Just as we draw the life-cycle of technologies as a logistic function or S-curve, presumably there is an S-curve for the accumulation of knowledge.

In principle, if the universe were finite, there would be a sum total of all possible knowledge. If there were a fundamental particle, this would be something like the position, velocity, acceleration (in all dimensions, with all possible moments, in a physics well-beyond Newton’s) of each particle now, and its entire history – since while the future may be determine from the present, there may be multiple pasts which could generate this present.
It is possible this could be reduced with some intelligent compression algorithm, for instance knowing the fundamental equations, the appropriate coefficients, and the initial state of the universe. I am nevertheless doubtful that with a complete description of the initial state of the universe we could actually explain and reproduce the production of this blog post.

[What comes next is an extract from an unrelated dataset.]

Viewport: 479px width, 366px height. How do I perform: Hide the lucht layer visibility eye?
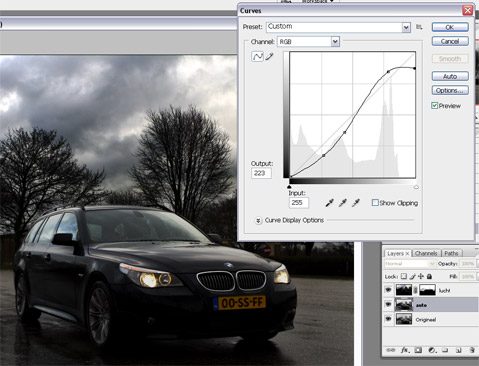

Suffice it to say this information would require something more than universe size to store it, since the universe stores its present state, but perhaps not it’s past states (i.e. it is Markovian).
The knowledge we actually have is a very, very, small subset of this, perhaps only 1 googolplexth of all knowledge (if that much). (If a hundredth is 1 / 100, a googolplexth is 1 / a googolplex).
We are in no danger of discovering all that needs to be discovered. We are still in the early, “birthing” stages of knowledge acquisition.
Get back to the knowledge-mines ye academics, there is much to do.